» WORK TO DO:
**1.** In the post on free website products from search sites, extract the text between "- Yahoo! Local" and "of the offering.", inclusive.
**2.** According to the post on free website products from search sites, what is Yahoo! Local Listings now part of that keeps it from being truly free?

» SUPPLIED PASSAGE:

☆ ☆ ☆

Garrett French has an extensive post comparing MerchantCircle and Yahoo! Local Listings (the free website product). He questions why I didn't get into a comparison of the two. The honest answer is I simply wasn't thinking about it. A related reason is that the Yahoo! free website product has fallen off my radar. While Yahoo! won't share numbers, the product doesn't seem to have made a meaningful impact or hasn't had ongoing, sustained adoption (as far as I can tell).
All of the big search sites now have free webhosting:
- Google Page Creator (here's a site I created [no comments about the picture please] after I left Kelsey as a kind of test and here's my initial post)
- Windows Live (I haven't used this yet so I can't compare it to the others)
- Yahoo! Local Listings (It's pretty buried here and not truly free anymore [part of a $25 monthly package]; Yahoo!-owned GeoCities has had free sites for a long time)
The new AOL offering through AIM Pages is the equivalent of a free SME website in my view (with a tracking phone number). However the company is emphasizing the MySpace-like consumer side of the offering.
Again, I can't yet speak about the Windows Live product. But I would say that the Yahoo! free site offering (assuming it hasn't been significantly upgraded since I initially looked at it) is quite limited in most respects and the setup is not as easy as it could be. The Google product is more flexible and generally easier to use. It also offers a better URL in that the user has some control over the "domain" (e.g., "http://greg.sterling.googlepages.com/home")

☆ ☆ ☆

» RECORD EXCERPTS:
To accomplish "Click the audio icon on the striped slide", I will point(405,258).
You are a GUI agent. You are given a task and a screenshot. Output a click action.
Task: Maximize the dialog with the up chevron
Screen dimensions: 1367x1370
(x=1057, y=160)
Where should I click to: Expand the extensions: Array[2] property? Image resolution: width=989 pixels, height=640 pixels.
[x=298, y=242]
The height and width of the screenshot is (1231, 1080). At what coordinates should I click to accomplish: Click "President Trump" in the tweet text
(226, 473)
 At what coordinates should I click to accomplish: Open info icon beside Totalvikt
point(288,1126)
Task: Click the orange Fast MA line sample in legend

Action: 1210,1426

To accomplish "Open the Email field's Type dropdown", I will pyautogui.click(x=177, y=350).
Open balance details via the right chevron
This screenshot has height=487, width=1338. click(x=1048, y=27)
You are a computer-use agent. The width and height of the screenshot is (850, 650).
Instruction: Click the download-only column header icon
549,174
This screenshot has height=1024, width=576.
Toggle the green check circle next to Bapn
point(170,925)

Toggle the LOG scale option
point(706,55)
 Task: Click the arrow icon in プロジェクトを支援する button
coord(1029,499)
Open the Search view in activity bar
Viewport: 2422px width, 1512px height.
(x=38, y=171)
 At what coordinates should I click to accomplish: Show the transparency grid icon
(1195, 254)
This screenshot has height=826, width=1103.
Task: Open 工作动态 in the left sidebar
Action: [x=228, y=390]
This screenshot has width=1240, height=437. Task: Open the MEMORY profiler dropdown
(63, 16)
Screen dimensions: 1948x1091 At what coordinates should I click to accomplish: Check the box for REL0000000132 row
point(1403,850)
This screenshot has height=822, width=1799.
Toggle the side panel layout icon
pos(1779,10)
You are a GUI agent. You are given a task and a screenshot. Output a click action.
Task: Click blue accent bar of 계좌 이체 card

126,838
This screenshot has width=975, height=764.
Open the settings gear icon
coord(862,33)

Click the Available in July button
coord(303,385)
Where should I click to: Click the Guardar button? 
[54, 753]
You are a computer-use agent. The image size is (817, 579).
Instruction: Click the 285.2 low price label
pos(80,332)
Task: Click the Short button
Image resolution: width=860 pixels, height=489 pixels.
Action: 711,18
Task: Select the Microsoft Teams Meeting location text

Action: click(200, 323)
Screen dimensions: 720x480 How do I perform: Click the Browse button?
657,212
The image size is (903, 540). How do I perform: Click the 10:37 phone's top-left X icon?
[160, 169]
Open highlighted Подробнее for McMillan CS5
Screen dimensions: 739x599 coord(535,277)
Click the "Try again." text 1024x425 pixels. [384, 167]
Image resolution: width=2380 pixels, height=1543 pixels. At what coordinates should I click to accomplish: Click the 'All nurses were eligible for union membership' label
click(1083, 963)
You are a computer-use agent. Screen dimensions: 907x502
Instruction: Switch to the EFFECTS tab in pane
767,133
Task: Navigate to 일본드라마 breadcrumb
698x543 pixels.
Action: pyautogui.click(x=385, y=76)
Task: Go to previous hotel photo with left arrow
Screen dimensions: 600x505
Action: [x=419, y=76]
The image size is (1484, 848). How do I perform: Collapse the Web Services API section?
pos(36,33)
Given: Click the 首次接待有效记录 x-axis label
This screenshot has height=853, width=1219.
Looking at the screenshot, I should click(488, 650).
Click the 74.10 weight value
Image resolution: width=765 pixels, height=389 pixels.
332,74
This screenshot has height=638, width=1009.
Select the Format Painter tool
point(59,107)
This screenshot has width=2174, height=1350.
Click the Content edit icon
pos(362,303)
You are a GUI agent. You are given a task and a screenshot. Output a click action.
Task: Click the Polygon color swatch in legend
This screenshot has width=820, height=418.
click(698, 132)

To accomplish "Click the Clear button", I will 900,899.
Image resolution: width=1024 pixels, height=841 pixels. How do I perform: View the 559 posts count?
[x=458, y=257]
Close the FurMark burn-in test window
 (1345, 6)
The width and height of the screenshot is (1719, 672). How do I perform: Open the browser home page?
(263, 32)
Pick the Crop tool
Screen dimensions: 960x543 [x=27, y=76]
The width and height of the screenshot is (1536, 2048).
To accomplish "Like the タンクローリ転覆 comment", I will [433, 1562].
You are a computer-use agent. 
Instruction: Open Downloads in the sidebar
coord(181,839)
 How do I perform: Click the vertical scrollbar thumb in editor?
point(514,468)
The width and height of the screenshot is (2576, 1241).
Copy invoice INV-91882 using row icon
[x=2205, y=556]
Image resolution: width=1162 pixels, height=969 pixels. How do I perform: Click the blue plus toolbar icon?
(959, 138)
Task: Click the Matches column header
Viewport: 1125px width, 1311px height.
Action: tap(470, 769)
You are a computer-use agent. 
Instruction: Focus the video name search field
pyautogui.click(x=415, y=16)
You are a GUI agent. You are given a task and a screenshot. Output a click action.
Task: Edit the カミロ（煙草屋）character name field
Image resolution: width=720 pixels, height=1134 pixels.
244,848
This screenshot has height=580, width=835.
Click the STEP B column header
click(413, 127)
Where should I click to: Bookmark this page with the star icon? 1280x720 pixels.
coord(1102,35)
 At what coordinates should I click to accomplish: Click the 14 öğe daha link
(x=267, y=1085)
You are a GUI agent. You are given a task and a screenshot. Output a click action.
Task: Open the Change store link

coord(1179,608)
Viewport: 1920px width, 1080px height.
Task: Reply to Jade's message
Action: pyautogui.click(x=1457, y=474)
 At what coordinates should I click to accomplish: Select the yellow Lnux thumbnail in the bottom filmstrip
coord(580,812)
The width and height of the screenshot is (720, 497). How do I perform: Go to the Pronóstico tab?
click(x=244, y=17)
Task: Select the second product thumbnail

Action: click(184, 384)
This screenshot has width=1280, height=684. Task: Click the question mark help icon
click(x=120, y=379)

☆ ☆ ☆

» ANSWERS BY TASK:
**1.**
- Yahoo! Local Listings (It's pretty buried here and not truly free anymore [part of a $25 monthly package]; Yahoo!-owned GeoCities has had free sites for a long time)
The new AOL offering through AIM Pages is the equivalent of a free SME website in my view (with a tracking phone number). However the company is emphasizing the MySpace-like consumer side of the offering.

**2.** A $25 monthly package.